原文地址 https://www.elastic.co/guide/en/elasticsearch/reference/current/_exploring_your_data.html
样例数据集
如果你是从开始看到现在,那么对Elasticsearch应该有了最基础的了解。如果没有,建议从头读一遍。接下来工作将在接近实际环境的数据集上展开。这里准备了一份用户银行账号信息的虚构JSON文档。每个文档都有如下结构:
{
"account_number": 0,
"balance": 16623,
"firstname": "Bradshaw",
"lastname": "Mckenzie",
"age": 29,
"gender": "F",
"address": "244 Columbus Place",
"employer": "Euron",
"email": "bradshawmckenzie@euron.com",
"city": "Hobucken",
"state": "CO"
}
你也许会感到奇怪,这些值和语法看起来很怪异,实际上它们是在www.json-generator.com上生成的,这些全都是随机值。
载入样例数据集
你可以从这里下载样例数据集。把它当到当前目录,然后按照下面的命令把它加载到簇中:
curl -XPOST 'localhost:9200/bank/account/_bulk?pretty&refresh' --data-binary "@accounts.json"

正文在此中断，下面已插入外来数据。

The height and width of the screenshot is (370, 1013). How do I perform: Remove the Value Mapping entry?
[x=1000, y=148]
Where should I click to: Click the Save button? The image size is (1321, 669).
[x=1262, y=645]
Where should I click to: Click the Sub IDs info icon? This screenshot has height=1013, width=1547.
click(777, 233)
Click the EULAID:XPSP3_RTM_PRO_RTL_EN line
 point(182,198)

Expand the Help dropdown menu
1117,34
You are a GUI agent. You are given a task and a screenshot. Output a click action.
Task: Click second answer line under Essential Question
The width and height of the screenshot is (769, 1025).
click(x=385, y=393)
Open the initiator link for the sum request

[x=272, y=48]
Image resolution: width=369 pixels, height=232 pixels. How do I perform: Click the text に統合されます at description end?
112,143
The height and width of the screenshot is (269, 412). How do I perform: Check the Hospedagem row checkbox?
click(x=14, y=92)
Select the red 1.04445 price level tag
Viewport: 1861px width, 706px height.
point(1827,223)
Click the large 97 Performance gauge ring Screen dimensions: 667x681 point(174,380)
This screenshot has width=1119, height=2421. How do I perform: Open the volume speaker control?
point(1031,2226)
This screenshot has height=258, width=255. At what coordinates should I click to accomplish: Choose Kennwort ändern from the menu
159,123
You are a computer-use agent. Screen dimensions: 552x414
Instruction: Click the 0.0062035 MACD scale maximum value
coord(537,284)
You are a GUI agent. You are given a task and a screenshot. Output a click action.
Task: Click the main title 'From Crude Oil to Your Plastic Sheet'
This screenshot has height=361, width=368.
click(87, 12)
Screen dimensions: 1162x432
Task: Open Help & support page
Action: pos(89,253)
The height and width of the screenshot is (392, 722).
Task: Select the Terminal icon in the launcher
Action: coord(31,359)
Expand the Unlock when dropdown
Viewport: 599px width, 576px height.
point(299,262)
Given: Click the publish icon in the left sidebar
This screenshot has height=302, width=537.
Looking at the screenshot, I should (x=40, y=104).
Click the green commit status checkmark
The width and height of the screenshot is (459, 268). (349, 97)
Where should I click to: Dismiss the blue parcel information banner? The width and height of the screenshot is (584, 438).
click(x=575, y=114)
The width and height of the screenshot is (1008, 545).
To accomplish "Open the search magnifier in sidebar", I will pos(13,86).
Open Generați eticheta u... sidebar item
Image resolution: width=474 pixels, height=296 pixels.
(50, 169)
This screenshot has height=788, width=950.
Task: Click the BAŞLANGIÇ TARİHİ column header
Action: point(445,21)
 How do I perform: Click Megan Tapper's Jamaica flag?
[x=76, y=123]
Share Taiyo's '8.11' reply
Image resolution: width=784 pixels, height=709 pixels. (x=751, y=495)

curl 'localhost:9200/_cat/indices?v'
结果如下:
health status index uuid pri rep docs.count docs.deleted store.size pri.store.size
yellow open customer aHuZLSakQNGcFgTMiyIXaA 5 1 2 0 7.4kb 7.4kb
yellow open bank 4aK4OrQOSWexaj54oCE4ag 5 1 1000 0 640.2kb 640.2kb
这意味着我们刚刚将批量的为1000个文档放倒bank索引中,类型为account。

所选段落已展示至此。